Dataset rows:
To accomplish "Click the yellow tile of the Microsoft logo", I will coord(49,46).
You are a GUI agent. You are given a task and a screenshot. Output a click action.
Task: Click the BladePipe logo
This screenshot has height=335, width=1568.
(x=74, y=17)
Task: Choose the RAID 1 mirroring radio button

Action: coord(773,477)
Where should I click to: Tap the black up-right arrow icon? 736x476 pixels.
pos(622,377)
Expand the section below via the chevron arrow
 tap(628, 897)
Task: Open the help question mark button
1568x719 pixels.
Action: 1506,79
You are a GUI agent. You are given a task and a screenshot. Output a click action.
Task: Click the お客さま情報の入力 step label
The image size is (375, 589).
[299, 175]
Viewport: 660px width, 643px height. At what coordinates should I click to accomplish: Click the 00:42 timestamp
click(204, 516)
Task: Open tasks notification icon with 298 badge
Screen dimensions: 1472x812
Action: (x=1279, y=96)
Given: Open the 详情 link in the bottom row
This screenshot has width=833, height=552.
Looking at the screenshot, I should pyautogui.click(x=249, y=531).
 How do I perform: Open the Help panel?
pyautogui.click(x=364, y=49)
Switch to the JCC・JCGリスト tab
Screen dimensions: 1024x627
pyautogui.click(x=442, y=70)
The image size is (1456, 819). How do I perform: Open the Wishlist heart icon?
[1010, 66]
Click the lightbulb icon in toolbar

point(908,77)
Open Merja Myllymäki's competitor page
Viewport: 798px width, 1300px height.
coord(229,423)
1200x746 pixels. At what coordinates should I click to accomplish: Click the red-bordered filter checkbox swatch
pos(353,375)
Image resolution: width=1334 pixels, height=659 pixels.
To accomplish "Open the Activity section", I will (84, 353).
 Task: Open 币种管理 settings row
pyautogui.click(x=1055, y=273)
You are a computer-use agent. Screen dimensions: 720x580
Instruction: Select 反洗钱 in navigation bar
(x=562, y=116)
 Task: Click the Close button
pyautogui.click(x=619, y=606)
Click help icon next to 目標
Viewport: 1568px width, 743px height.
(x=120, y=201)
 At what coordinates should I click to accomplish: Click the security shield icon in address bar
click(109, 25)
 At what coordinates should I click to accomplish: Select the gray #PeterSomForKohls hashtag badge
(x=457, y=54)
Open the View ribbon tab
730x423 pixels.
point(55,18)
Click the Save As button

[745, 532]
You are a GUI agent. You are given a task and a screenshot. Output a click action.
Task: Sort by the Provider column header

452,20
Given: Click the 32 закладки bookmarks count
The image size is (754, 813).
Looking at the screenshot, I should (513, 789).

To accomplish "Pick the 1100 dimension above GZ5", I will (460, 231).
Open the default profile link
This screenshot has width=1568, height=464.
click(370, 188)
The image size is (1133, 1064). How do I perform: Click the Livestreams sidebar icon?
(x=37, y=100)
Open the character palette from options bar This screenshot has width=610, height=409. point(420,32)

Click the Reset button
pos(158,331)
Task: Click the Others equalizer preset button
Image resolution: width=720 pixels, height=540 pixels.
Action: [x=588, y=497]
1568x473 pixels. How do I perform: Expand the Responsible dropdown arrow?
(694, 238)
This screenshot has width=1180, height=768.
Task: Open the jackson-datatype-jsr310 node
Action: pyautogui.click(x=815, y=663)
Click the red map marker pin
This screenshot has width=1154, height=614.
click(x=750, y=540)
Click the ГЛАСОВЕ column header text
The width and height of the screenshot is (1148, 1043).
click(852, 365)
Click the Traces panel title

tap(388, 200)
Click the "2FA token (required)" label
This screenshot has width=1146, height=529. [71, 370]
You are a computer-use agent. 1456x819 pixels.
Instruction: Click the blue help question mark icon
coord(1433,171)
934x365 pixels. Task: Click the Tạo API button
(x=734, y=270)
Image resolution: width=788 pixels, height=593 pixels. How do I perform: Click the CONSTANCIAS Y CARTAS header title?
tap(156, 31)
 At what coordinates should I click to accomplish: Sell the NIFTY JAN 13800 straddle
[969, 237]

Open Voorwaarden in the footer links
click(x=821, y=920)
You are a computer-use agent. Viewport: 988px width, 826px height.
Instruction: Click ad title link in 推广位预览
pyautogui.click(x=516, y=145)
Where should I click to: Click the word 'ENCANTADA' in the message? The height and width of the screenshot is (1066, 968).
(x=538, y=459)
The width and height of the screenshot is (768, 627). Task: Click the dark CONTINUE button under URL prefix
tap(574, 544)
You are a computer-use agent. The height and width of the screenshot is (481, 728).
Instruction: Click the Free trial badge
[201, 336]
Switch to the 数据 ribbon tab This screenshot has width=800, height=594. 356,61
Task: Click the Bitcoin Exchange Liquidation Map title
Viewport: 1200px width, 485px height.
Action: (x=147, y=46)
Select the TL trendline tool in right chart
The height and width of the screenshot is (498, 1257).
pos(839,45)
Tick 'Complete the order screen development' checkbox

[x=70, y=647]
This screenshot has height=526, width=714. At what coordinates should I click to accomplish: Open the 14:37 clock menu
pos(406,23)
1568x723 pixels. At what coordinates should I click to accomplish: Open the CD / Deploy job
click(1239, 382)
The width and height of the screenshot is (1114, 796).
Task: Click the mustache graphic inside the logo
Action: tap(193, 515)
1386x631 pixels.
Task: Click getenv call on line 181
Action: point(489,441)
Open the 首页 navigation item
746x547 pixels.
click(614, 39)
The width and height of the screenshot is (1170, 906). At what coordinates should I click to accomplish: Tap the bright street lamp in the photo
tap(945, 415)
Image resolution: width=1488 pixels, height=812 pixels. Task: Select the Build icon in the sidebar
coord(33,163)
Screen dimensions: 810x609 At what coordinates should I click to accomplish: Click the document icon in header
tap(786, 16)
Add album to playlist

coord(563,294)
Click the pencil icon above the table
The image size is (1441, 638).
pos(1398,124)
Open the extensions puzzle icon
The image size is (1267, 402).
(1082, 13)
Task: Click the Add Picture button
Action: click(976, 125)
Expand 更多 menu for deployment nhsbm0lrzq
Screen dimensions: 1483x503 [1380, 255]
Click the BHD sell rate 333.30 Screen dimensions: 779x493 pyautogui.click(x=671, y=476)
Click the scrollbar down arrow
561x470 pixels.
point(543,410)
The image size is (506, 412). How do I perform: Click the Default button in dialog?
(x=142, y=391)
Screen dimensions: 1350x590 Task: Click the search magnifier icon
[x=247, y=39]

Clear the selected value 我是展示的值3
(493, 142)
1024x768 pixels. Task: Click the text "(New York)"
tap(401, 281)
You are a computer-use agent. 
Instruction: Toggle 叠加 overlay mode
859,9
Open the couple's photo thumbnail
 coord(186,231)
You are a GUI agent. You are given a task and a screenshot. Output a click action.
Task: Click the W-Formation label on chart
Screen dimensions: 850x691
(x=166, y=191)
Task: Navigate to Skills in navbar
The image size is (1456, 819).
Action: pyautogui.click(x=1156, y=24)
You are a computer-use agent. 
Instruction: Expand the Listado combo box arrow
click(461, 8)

YOUR GOAL – Copy out every entry in the dataset rows above, keeping each line identical to the original.

SOLUTION –
To accomplish "Click the yellow tile of the Microsoft logo", I will coord(49,46).
You are a GUI agent. You are given a task and a screenshot. Output a click action.
Task: Click the BladePipe logo
This screenshot has height=335, width=1568.
(x=74, y=17)
Task: Choose the RAID 1 mirroring radio button

Action: coord(773,477)
Where should I click to: Tap the black up-right arrow icon? 736x476 pixels.
pos(622,377)
Expand the section below via the chevron arrow
 tap(628, 897)
Task: Open the help question mark button
1568x719 pixels.
Action: 1506,79
You are a GUI agent. You are given a task and a screenshot. Output a click action.
Task: Click the お客さま情報の入力 step label
The image size is (375, 589).
[299, 175]
Viewport: 660px width, 643px height. At what coordinates should I click to accomplish: Click the 00:42 timestamp
click(204, 516)
Task: Open tasks notification icon with 298 badge
Screen dimensions: 1472x812
Action: (x=1279, y=96)
Given: Open the 详情 link in the bottom row
This screenshot has width=833, height=552.
Looking at the screenshot, I should pyautogui.click(x=249, y=531).
 How do I perform: Open the Help panel?
pyautogui.click(x=364, y=49)
Switch to the JCC・JCGリスト tab
Screen dimensions: 1024x627
pyautogui.click(x=442, y=70)
The image size is (1456, 819). How do I perform: Open the Wishlist heart icon?
[1010, 66]
Click the lightbulb icon in toolbar

point(908,77)
Open Merja Myllymäki's competitor page
Viewport: 798px width, 1300px height.
coord(229,423)
1200x746 pixels. At what coordinates should I click to accomplish: Click the red-bordered filter checkbox swatch
pos(353,375)
Image resolution: width=1334 pixels, height=659 pixels.
To accomplish "Open the Activity section", I will (84, 353).
 Task: Open 币种管理 settings row
pyautogui.click(x=1055, y=273)
You are a computer-use agent. Screen dimensions: 720x580
Instruction: Select 反洗钱 in navigation bar
(x=562, y=116)
 Task: Click the Close button
pyautogui.click(x=619, y=606)
Click help icon next to 目標
Viewport: 1568px width, 743px height.
(x=120, y=201)
 At what coordinates should I click to accomplish: Click the security shield icon in address bar
click(109, 25)
 At what coordinates should I click to accomplish: Select the gray #PeterSomForKohls hashtag badge
(x=457, y=54)
Open the View ribbon tab
730x423 pixels.
point(55,18)
Click the Save As button

[745, 532]
You are a GUI agent. You are given a task and a screenshot. Output a click action.
Task: Sort by the Provider column header

452,20
Given: Click the 32 закладки bookmarks count
The image size is (754, 813).
Looking at the screenshot, I should (513, 789).

To accomplish "Pick the 1100 dimension above GZ5", I will (460, 231).
Open the default profile link
This screenshot has width=1568, height=464.
click(370, 188)
The image size is (1133, 1064). How do I perform: Click the Livestreams sidebar icon?
(x=37, y=100)
Open the character palette from options bar This screenshot has width=610, height=409. point(420,32)

Click the Reset button
pos(158,331)
Task: Click the Others equalizer preset button
Image resolution: width=720 pixels, height=540 pixels.
Action: [x=588, y=497]
1568x473 pixels. How do I perform: Expand the Responsible dropdown arrow?
(694, 238)
This screenshot has width=1180, height=768.
Task: Open the jackson-datatype-jsr310 node
Action: pyautogui.click(x=815, y=663)
Click the red map marker pin
This screenshot has width=1154, height=614.
click(x=750, y=540)
Click the ГЛАСОВЕ column header text
The width and height of the screenshot is (1148, 1043).
click(852, 365)
Click the Traces panel title

tap(388, 200)
Click the "2FA token (required)" label
This screenshot has width=1146, height=529. [71, 370]
You are a computer-use agent. 1456x819 pixels.
Instruction: Click the blue help question mark icon
coord(1433,171)
934x365 pixels. Task: Click the Tạo API button
(x=734, y=270)
Image resolution: width=788 pixels, height=593 pixels. How do I perform: Click the CONSTANCIAS Y CARTAS header title?
tap(156, 31)
 At what coordinates should I click to accomplish: Sell the NIFTY JAN 13800 straddle
[969, 237]

Open Voorwaarden in the footer links
click(x=821, y=920)
You are a computer-use agent. Viewport: 988px width, 826px height.
Instruction: Click ad title link in 推广位预览
pyautogui.click(x=516, y=145)
Where should I click to: Click the word 'ENCANTADA' in the message? The height and width of the screenshot is (1066, 968).
(x=538, y=459)
The width and height of the screenshot is (768, 627). Task: Click the dark CONTINUE button under URL prefix
tap(574, 544)
You are a computer-use agent. The height and width of the screenshot is (481, 728).
Instruction: Click the Free trial badge
[201, 336]
Switch to the 数据 ribbon tab This screenshot has width=800, height=594. 356,61
Task: Click the Bitcoin Exchange Liquidation Map title
Viewport: 1200px width, 485px height.
Action: (x=147, y=46)
Select the TL trendline tool in right chart
The height and width of the screenshot is (498, 1257).
pos(839,45)
Tick 'Complete the order screen development' checkbox

[x=70, y=647]
This screenshot has height=526, width=714. At what coordinates should I click to accomplish: Open the 14:37 clock menu
pos(406,23)
1568x723 pixels. At what coordinates should I click to accomplish: Open the CD / Deploy job
click(1239, 382)
The width and height of the screenshot is (1114, 796).
Task: Click the mustache graphic inside the logo
Action: tap(193, 515)
1386x631 pixels.
Task: Click getenv call on line 181
Action: point(489,441)
Open the 首页 navigation item
746x547 pixels.
click(614, 39)
The width and height of the screenshot is (1170, 906). At what coordinates should I click to accomplish: Tap the bright street lamp in the photo
tap(945, 415)
Image resolution: width=1488 pixels, height=812 pixels. Task: Select the Build icon in the sidebar
coord(33,163)
Screen dimensions: 810x609 At what coordinates should I click to accomplish: Click the document icon in header
tap(786, 16)
Add album to playlist

coord(563,294)
Click the pencil icon above the table
The image size is (1441, 638).
pos(1398,124)
Open the extensions puzzle icon
The image size is (1267, 402).
(1082, 13)
Task: Click the Add Picture button
Action: click(976, 125)
Expand 更多 menu for deployment nhsbm0lrzq
Screen dimensions: 1483x503 [1380, 255]
Click the BHD sell rate 333.30 Screen dimensions: 779x493 pyautogui.click(x=671, y=476)
Click the scrollbar down arrow
561x470 pixels.
point(543,410)
The image size is (506, 412). How do I perform: Click the Default button in dialog?
(x=142, y=391)
Screen dimensions: 1350x590 Task: Click the search magnifier icon
[x=247, y=39]

Clear the selected value 我是展示的值3
(493, 142)
1024x768 pixels. Task: Click the text "(New York)"
tap(401, 281)
You are a computer-use agent. 
Instruction: Toggle 叠加 overlay mode
859,9
Open the couple's photo thumbnail
 coord(186,231)
You are a GUI agent. You are given a task and a screenshot. Output a click action.
Task: Click the W-Formation label on chart
Screen dimensions: 850x691
(x=166, y=191)
Task: Navigate to Skills in navbar
The image size is (1456, 819).
Action: pyautogui.click(x=1156, y=24)
You are a computer-use agent. 
Instruction: Expand the Listado combo box arrow
click(461, 8)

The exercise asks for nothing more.